Assessment for Investors

This is a small company with only 2 employees, a Board of Directors and shareholders of 211 million shares. The company does not have a solid income with only $592 thousand of income during 2012 which does not make the company profitable. They do not have the assets to drill, extract, nor transport oil to the refinery or marketplace. However, they have right to some very rich tracks of land with retrievable oil within a growing infrastructure in the region. This is a truly speculative stock as if the investor believes the company can find partners and construct profitable working relationships, the company can be successful. In Canada, over the next several decades the oil industry will likely develop new techniques to extract more oil from these oil fields making them more profitable over their lifetime of 40 to 80 years.

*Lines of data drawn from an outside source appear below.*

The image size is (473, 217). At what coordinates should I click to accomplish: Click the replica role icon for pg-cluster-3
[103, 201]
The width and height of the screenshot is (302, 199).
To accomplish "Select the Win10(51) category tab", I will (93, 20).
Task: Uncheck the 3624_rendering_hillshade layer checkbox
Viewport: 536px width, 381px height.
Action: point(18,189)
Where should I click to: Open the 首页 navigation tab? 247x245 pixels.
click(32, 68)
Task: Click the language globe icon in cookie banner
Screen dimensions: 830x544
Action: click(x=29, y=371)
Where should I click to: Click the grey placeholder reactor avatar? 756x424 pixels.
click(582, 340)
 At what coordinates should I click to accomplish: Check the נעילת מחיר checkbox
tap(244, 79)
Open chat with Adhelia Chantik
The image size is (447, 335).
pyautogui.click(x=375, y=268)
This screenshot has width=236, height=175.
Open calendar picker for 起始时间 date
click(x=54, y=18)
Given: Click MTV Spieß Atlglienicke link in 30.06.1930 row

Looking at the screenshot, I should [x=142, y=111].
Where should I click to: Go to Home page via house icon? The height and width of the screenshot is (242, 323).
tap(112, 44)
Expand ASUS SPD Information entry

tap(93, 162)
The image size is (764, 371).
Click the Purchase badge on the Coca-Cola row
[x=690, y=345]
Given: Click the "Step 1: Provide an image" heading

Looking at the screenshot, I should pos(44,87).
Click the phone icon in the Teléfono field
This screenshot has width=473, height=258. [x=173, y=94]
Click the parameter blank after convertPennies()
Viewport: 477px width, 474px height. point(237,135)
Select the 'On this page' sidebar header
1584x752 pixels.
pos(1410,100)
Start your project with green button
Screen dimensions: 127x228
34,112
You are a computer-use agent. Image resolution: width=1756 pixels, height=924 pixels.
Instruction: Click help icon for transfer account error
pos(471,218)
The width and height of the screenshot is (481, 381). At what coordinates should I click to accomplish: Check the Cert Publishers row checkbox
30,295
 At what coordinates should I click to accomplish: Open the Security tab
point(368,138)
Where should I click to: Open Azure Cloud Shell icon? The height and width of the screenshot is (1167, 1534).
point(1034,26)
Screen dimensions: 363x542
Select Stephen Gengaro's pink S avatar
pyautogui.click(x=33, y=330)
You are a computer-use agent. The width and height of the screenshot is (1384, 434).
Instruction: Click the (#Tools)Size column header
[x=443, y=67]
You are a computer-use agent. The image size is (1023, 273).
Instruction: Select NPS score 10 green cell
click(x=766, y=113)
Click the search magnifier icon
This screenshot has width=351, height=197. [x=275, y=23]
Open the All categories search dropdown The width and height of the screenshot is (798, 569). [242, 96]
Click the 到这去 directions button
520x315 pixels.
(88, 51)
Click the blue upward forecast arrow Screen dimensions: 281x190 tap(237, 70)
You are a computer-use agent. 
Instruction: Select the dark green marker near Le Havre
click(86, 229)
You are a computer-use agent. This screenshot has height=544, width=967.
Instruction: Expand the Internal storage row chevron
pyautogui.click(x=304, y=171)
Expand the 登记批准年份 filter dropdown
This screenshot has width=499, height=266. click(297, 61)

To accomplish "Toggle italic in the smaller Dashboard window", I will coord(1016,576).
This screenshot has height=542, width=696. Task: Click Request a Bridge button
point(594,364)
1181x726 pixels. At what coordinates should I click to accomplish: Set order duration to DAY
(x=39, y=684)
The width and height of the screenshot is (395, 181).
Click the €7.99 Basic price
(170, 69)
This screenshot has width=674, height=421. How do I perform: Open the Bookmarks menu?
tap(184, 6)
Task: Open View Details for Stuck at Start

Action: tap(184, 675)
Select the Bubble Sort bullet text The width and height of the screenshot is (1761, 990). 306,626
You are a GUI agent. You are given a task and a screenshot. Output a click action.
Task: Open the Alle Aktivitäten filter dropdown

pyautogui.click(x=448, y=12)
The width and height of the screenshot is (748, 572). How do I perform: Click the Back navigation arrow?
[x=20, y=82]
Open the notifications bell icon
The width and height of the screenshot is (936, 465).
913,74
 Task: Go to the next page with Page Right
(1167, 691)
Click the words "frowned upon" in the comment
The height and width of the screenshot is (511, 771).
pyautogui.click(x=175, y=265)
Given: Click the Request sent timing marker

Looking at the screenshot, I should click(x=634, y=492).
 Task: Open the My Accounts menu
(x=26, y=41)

In Africa, the company plans to find partners in the known oil regions and again, sign contracts for others to conduct the work and share the profits. The company may be successful if it has the ability to wait for the right partners to sign.

Investing in this stock is risky due to the hope of signing the right partners. The company has no history of success in business, but will have access to $57 million to wait and find the right partners. There is no evidence the company will increase income and turn a profit in 2013, or the next several years. But the company has rights to access very valuable stores of oil waiting to be extracted. I would only encourage speculators to buy this stock as a long-term investment. It may pay off well in the future, but as of today, there are many other investments more worthy of your time and resources.

Disclosure: I have no positions in any stocks mentioned, and no plans to initiate any positions within the next 72 hours. I wrote this article myself, and it expresses my own opinions. I am not receiving compensation for it (other than from Seeking Alpha). I have no business relationship with any company whose stock is mentioned in this article.

Additional disclosure: The information collected for this article is from the company website, various media reports and trade bulletins covering the Alberta Canada area. It is strongly encouraged to conduct additional research before investing in this speculative investment.